◆ REQUIRED ACTION
Produce as output only the lines below starting at the line with "Instruction: Click the" and continuing through the line with "Click the magnifying glass search button", each one exactly as written.

(Stored records)
..............................

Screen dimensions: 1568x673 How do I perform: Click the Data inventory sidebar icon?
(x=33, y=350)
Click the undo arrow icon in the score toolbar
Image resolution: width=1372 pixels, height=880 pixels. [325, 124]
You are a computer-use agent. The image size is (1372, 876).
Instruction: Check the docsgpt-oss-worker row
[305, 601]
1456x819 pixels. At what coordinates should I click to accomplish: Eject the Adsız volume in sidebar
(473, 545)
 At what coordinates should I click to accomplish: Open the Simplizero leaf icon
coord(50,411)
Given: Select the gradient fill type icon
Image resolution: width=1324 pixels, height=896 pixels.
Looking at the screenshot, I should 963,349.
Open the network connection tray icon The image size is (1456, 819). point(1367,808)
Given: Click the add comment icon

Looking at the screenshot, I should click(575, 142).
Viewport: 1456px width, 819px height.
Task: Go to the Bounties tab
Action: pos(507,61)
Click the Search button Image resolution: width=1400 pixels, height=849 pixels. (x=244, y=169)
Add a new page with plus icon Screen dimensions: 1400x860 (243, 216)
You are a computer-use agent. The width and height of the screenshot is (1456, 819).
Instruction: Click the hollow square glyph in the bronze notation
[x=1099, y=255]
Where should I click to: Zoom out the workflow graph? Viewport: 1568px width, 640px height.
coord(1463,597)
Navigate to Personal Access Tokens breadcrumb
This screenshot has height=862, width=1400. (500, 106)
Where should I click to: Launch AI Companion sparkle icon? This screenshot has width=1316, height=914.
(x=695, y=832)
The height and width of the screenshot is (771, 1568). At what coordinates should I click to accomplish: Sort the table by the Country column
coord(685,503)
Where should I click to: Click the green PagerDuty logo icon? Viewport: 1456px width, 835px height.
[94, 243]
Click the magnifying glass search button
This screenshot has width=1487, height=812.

..............................

◆ ANSWER TO THE EXERCISE
Instruction: Click the hollow square glyph in the bronze notation
[x=1099, y=255]
Where should I click to: Zoom out the workflow graph? Viewport: 1568px width, 640px height.
coord(1463,597)
Navigate to Personal Access Tokens breadcrumb
This screenshot has height=862, width=1400. (500, 106)
Where should I click to: Launch AI Companion sparkle icon? This screenshot has width=1316, height=914.
(x=695, y=832)
The height and width of the screenshot is (771, 1568). At what coordinates should I click to accomplish: Sort the table by the Country column
coord(685,503)
Where should I click to: Click the green PagerDuty logo icon? Viewport: 1456px width, 835px height.
[94, 243]
Click the magnifying glass search button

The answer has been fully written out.